Selma, Ore. — The Oregon State Police Arson Unit has formally charged a transient for causing the 50 acre grass fire in Selma, that destroyed three homes and five outbuildings.
Police arrested Marcus Yeoman, 35, on an unrelated warrant on Friday night, hours after the blaze was started. Following an investigation, they determined Yeoman had started a campfire in the area, sparking the Redwood Highway fire.
He was taken to the Josephine County Jail, and lodged on the warrant. Police later cited him for reckless burning.
The fire was called in around 3:45 PM on Friday afternoon, across the Selma Rays Food Place on Redwood Highway. At that time, crews say it was about an acre in size.

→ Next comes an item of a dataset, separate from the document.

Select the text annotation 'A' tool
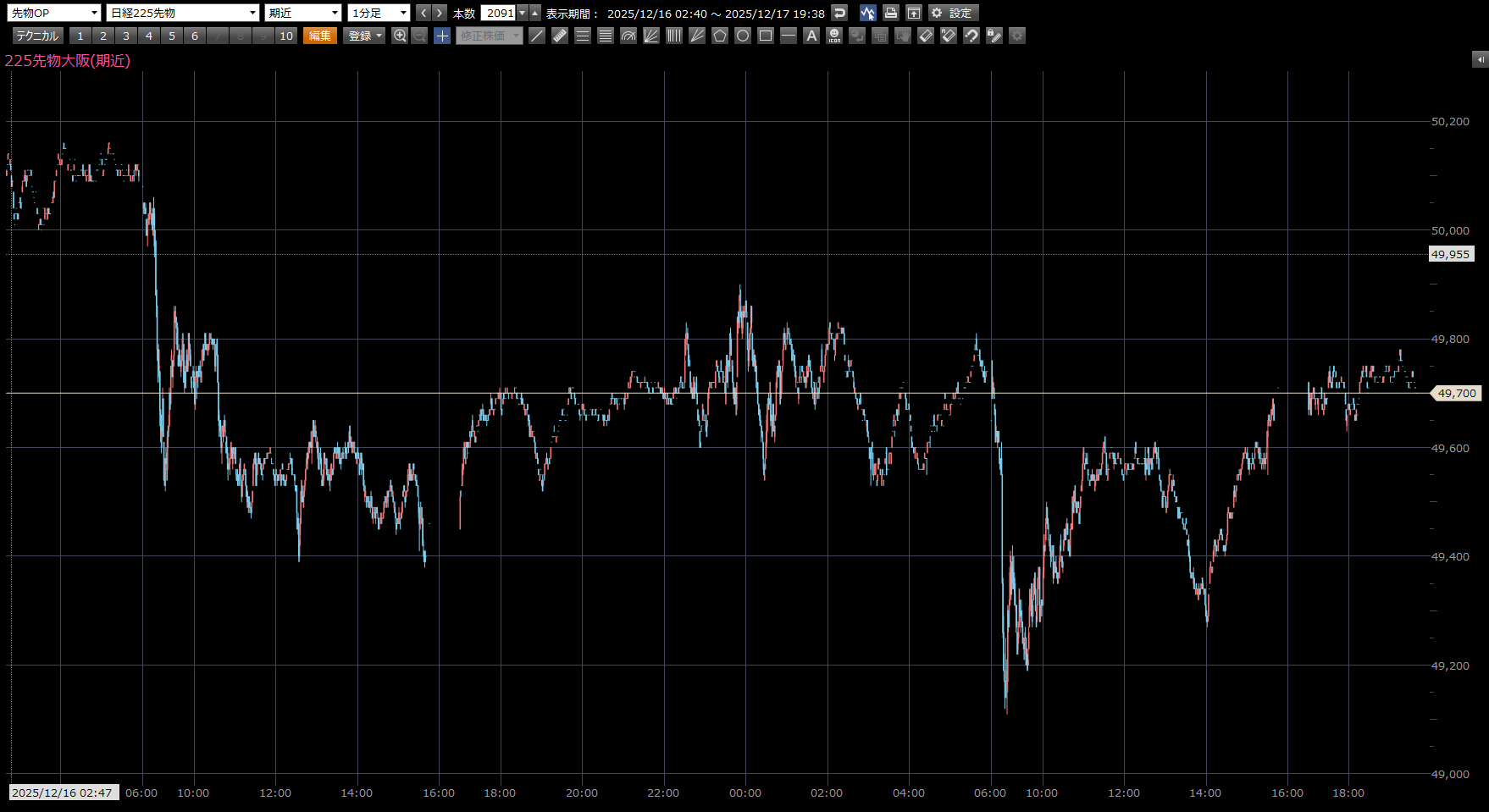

“Within 10 minutes, it quickly spotted out several times,” Melissa Cano said, a spokesperson for the Oregon Department of Forestry. “It grew to five to 10 acres in size.”
Cano said within half an hour, the blaze spread even more.
“It jumped the highway, and at that point, we were saying over 25 [acres],” Cano said.
Ray Puckett drove through the area just as the fire was starting.
“They closed the road right after we came through,” Puckett said. “We saw smoke, coming from CJ back to town, and as we got closer, we saw where it was coming from, out here across from Rays.”
Numerous agencies responded, and resources were called in, as the fire spread to Deer Creek road. Cano said evacuations were quick to follow.
“It was a really stressful and emotional time, trying to evacuate everyone because it all happened so quickly,” Cano said.
Three homes and five outbuildings were destroyed in the fire, including Ryon Tucker’s family home on Deer Creek road. The house withstood the test of time for nearly 90 years before burning to the ground on Friday night.
“This house was a homestead for six generations,” Tucker said. “This was my grandma’s house.”
A Go Fund Me account has been set up for the family. To learn more, click here.
Helicopters dropped retardant on the affected neighborhood, and bulldozers were brought in. Crews will continue to monitor the area, and ensure that flames don’t reignite.
“Everyone’s kind of on alert and on standby, ready for the worst, but we’re hoping for the best,” Cano said.